Mukherjee to Discuss IPI Gas Pipeline Project with Iranian Officials

A02896655.jpgTEHRAN (FNA)- India’s External Affairs Minister Pranab Mukherjee, who is on a current visit to Tehran to attend the 15th meeting of the two countries’ joint commission, is expected to start talks with Iranian officials this week on the outstanding issues plaguing the proposed gas pipeline project.

Mukherjee is also accompanying a letter from his country’s Petroleum Minister Murli Deora to his Iranian counterpart Gholam Hossein Nozari. In his letter to Nozari, Deora has clarified that India would pay for the gas only after it is received at the Pakistan-India border, would not pay penalty in case of a delay, and was opposed to Iran’s demand for revision in gas price every three years.

“The trilateral mechanism has to ensure that our liability to pay for the gas supplied arises only after delivery of gas at Pakistan-India border and also that the gas is safely transported through Pakistan territory,” says the letter.

Deora’s stand is that the proposed trilateral mechanism would have to be tweaked to get Pakistan – which would get half the piped gas as well as pipeline transit fee – to provide safe passage to gas. “There should be provision for suitable penalty measures to provide for defaults,” he adds.

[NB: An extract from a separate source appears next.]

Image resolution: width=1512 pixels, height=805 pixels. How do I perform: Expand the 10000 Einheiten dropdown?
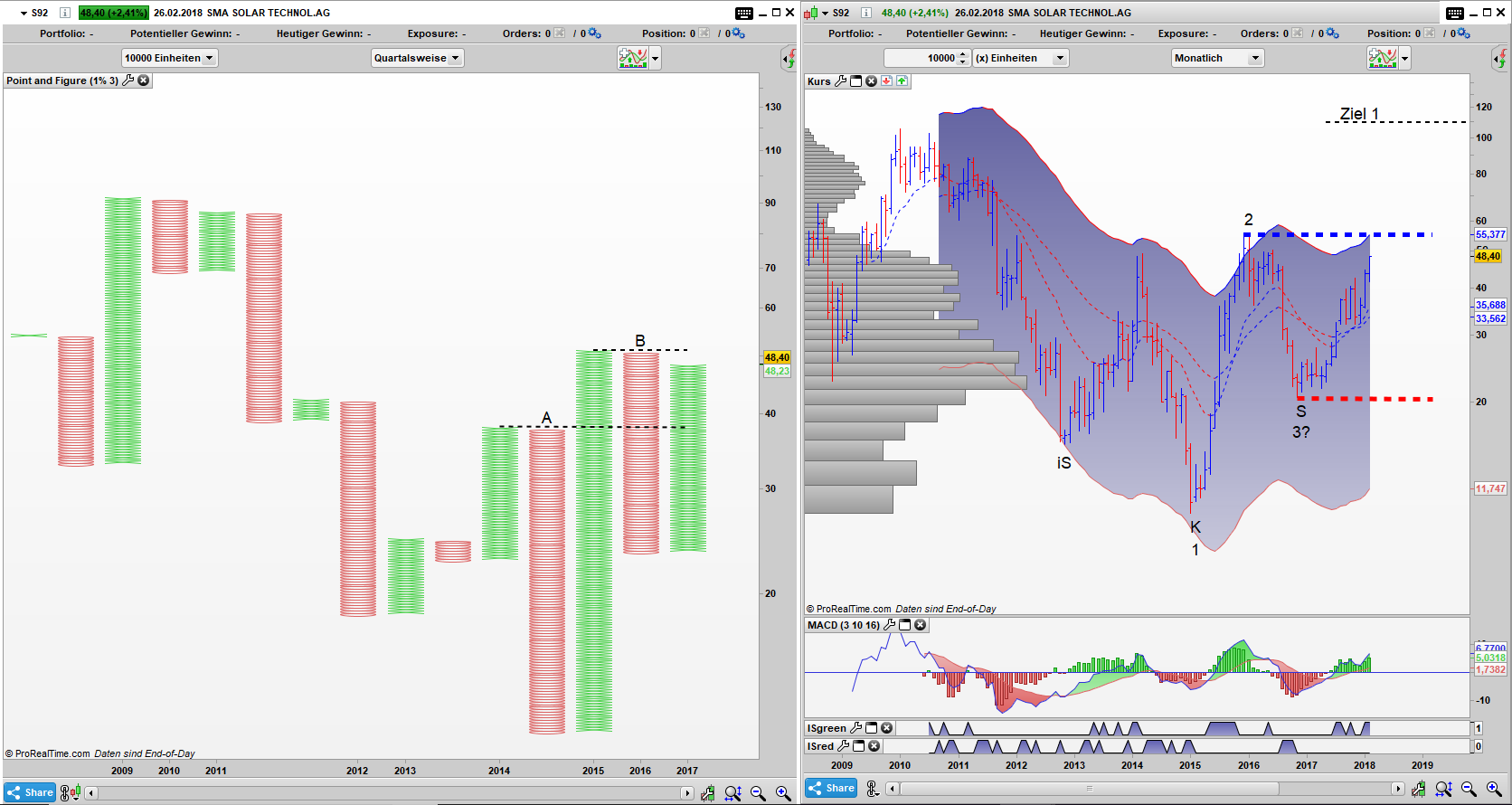169,58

“With regard to the suggestion of fine being imposed in case of any delay or technical problem in the project caused by any country, we would like to clarify that India being a buyer of gas and not being a transit country, its liability should be limited to taking the gas as per the contract,” says Deora, taking forward the contentious issues both nations have discussed through exchange of Non Papers.

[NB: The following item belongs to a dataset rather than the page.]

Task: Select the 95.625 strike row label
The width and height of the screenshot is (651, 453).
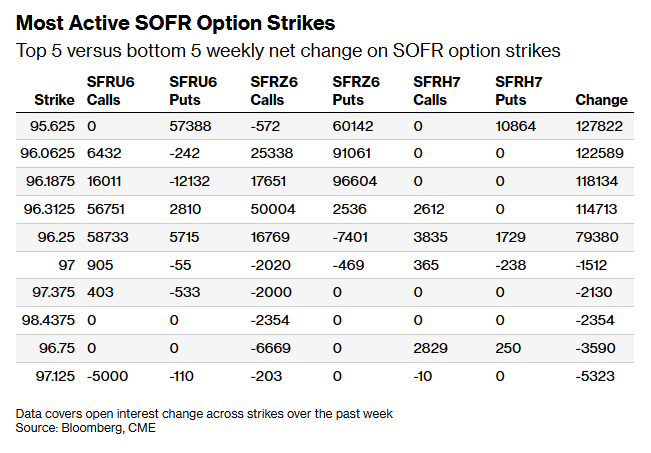Action: pos(52,126)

Iran submitted its Non Paper in July after Prime Minister Manmohan Singh handed one to President Mahmoud Ahmadinejad in April. Iran’s Non Paper identified the gas blocks for feeding the pipeline and said it was willing to examine a trilateral framework for the delivery of gas at the Pakistan-India border, as suggested by India.

Welcoming Iran’s assurance that gas would come from South Pars phases 19, 20 and 21, Deora wants Tehran to ensure that the development of these blocks is synchronized with gas supply in the pipeline, and there is no supply disruption.

“It is also necessary that the Inter-Governmental Framework Declaration and other agreements provide for ‘Supply or Pay’ obligations implying that the events of failure to supply gas are covered by adequate payment guarantees to provide for cost of alternative fuels and/or losses suffered by downstream industries,” he adds.

The minister’s stance on the vexatious price review clause too is more categorical than before. “The issue of pricing needs to be settled amongst the parties at the earliest…Our view is that price review is not required since it is in-built in the pricing formula. This issue needs to be deliberated upon between us.”

Last May Iran reminded both Islamabad and New Delhi that gas prices were climbing steeply, and introduced this clause, seeking a price revision every three years.

Iran and Pakistan initiated a Gas Sales Purchase Agreement earlier this year. Indian and Pakistani officials also announced earlier this year that they had resolved all bilateral issues including transit fee which saw New Delhi boycotting IPI pipeline talks for about a year.

India has more or less agreed to give Pakistan a transit fee of $200 million per year, which is equivalent to $0.60 per million British thermal unit for allowing passage of the pipeline through that country.

India and Pakistan finally agreed in February 2007 to pay Iran $4.93 per million British thermal units ($4.67/GJ) but some details relating to price adjustment remained open to further negotiation. There was a breakthrough in the talks in April 2008 when Iranian President Mahmoud Ahmadinejad visited Pakistan and India.

According to the project proposal, the pipeline will begin from Iran’s Assalouyeh Energy Zone in the south and stretch over 1,100 km through Iran. In Pakistan, it will pass through Baluchistan and Sindh but officials now say the route may be changed if China agrees to the project.

The gas will be supplied from the South Pars field. The initial capacity of the pipeline will be 22 billion cubic meter of natural gas per annum, which is expected to be later raised to 55 billion cubic meter. It is expected to cost $7.4 billion.

According to Indian ministry sources, the IPI gas pipeline is quite crucial for New Delhi as after signing of the agreement, 60 million standard cubic meters per day (mmscmd) of gas is expected to be supplied in phase-I, which will be shared equally between India and Pakistan.

In phase-II, 90 mmscmd of gas will be supplied to India and Pakistan. So far six meetings of the trilateral joint working group (JWG) of the participating countries have been held with the last meeting being held in New Delhi on June 28-29, 2007.

India, Asia’s third-largest economy, can produce only half the gas it needs to generate electricity, causing blackouts and curbing economic growth. Demand may more than double to 400 million cubic meters a day by 2025 if the economy grows at the projected rate of 7 to 8 percent a year, according to the Indian oil ministry.

Iran plans to start exporting gas to Pakistan in 2011. Iran has completed half the pipeline, which can carry 110 million cubic meters of gas a day, National Iranian Gas Company (NIOC) said in April. India uses about 108 million cubic meters of gas a day, according to a BP Plc report.